>>>

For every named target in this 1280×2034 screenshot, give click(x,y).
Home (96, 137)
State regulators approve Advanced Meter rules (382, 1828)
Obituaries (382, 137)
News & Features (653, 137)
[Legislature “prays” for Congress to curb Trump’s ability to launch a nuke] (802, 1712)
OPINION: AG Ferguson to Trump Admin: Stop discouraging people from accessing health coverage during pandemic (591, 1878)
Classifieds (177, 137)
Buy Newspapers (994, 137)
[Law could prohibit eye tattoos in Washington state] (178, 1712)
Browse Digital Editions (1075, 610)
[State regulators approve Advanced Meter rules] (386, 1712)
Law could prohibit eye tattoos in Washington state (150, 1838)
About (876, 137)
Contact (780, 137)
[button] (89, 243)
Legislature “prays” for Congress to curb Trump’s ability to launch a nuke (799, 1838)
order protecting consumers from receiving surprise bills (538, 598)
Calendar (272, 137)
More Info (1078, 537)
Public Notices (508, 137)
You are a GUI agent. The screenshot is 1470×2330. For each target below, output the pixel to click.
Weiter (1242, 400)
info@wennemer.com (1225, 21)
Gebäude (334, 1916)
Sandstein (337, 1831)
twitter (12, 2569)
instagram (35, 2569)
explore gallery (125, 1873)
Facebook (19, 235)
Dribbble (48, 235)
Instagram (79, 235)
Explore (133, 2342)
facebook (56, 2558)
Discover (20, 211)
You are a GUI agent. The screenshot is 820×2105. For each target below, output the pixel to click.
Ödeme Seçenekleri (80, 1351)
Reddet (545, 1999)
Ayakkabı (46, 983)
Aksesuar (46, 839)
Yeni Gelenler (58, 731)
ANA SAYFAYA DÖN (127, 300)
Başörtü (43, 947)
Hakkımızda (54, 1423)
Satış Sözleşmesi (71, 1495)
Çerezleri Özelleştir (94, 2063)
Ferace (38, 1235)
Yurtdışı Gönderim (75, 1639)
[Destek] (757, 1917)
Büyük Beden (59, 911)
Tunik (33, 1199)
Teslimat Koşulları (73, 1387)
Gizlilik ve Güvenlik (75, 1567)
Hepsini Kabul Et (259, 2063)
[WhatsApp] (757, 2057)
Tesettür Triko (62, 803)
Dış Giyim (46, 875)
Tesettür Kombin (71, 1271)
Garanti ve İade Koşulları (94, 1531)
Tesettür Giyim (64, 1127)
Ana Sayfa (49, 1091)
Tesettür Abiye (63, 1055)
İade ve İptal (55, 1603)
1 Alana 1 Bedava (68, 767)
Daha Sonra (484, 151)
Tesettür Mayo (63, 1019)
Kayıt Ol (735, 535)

<<<

TASK GOAL: If the string "pixel" is in a line of the entries, pick that line out.

FINISHED EXERCISE:
You are a GUI agent. The screenshot is 1470×2330. For each target below, output the pixel to click.
You are a GUI agent. The screenshot is 820×2105. For each target below, output the pixel to click.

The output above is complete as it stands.